#### PAGE TEXT

────────────────────────────────────────

If you are not participating; you are not on the team. Anonymous
Those who lead by Influencing help their team reach a much broader audience. People with strength in this domain are always selling the team’s ideas inside and outside the organization. When you need someone to take charge, speak up, and make sure your group is heard, look to someone with the strength to influence.
Those who lead through Relationship Building are the essential glue that holds a team together. Without these strengths on a team, in many cases, the group is simply a composite of individuals. In contrast, leaders with exceptional Relationship Building strength have the unique ability to create groups and organizations that are much greater than the sum of their parts.
Leaders with great Strategic Thinking strengths are the ones who keep us all focused on what could be. They are constantly absorbing and analyzing information and helping the team make better decisions. People with strength in this domain continually stretch our thinking for the future.
Gallup found that it serves a team well to have a representation of strengths in each of these four domains. Instead of one dominant leader who tries to do everything or individuals who have all similar strengths, contributions from all four domains lead to a strong and cohesive team. This does not mean that each person on a team must have strengths exclusively in a single category, in most cases, each team member will possess some strengths in multiple domains.
How does this relate to the corporate coach?

────────────────────────────────────────

#### SUPPLIED RECORDS
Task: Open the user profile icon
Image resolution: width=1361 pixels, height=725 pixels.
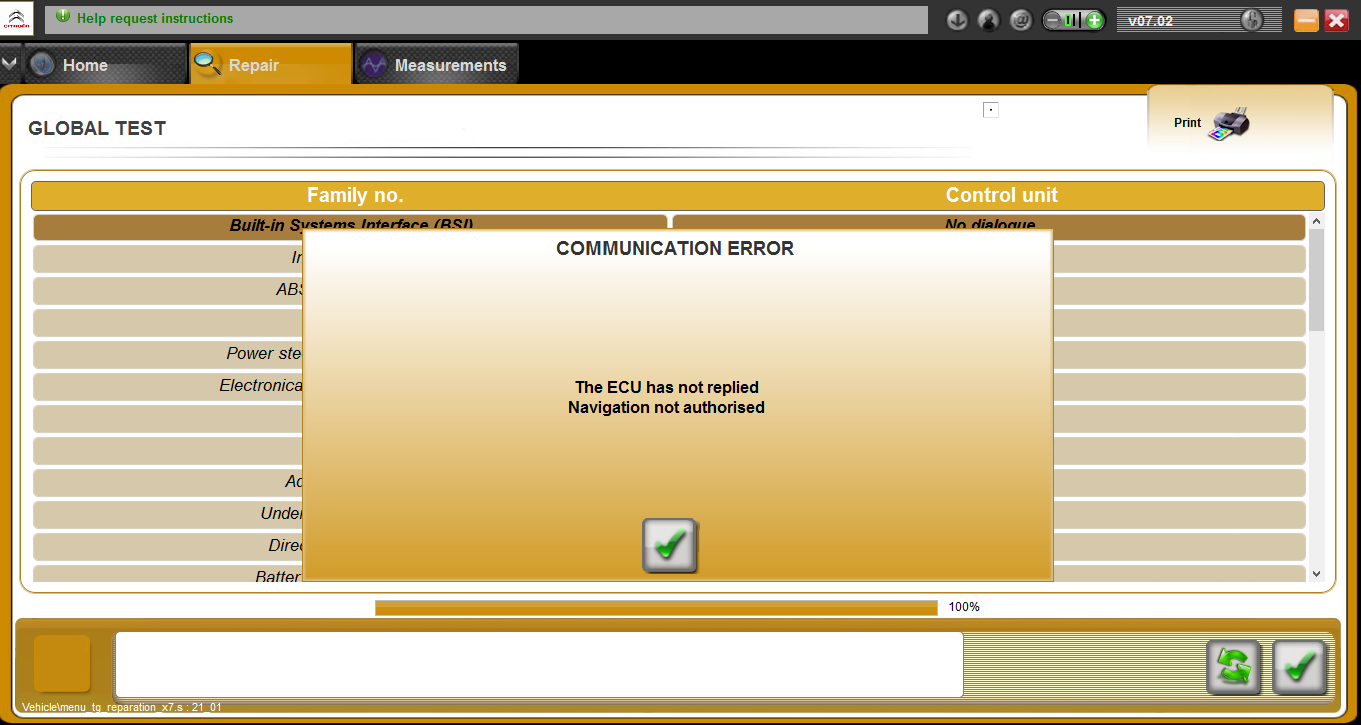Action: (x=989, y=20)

────────────────────────────────────────

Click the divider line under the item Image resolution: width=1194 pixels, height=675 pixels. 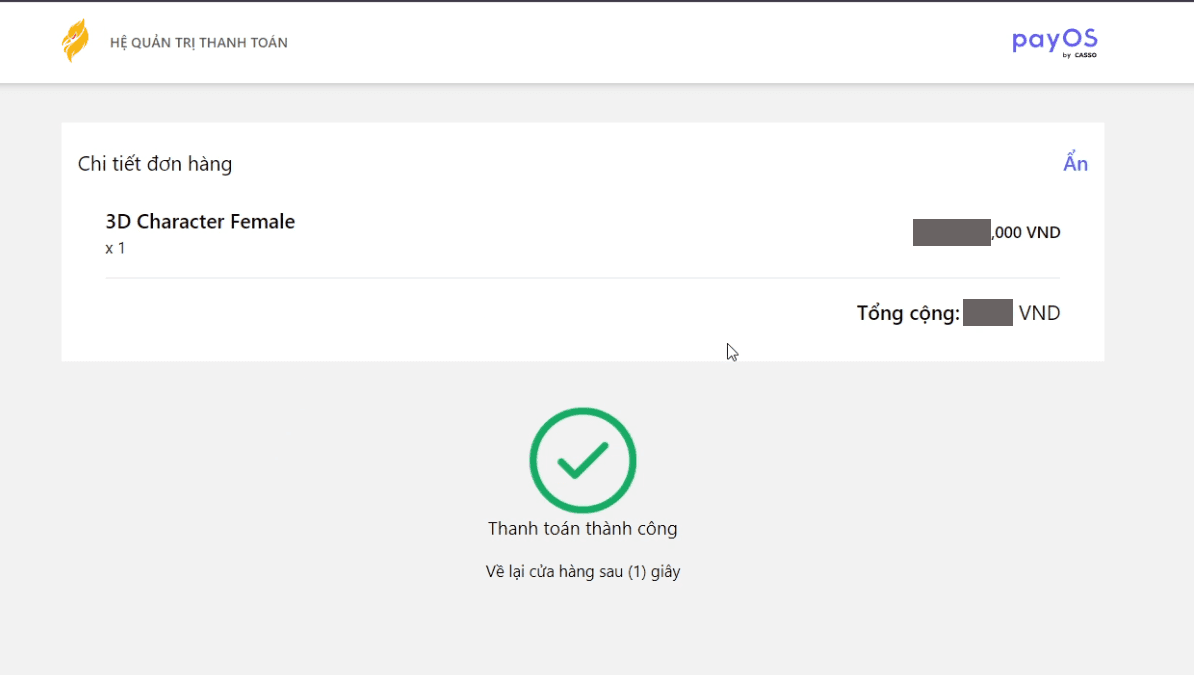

────────────────────────────────────────

#### EXERCISE AIM
In the text on leadership strength domains, what did Gallup find serves a team well?

#### TASK RESULT
Having a representation of strengths in each of the four domains serves a team well.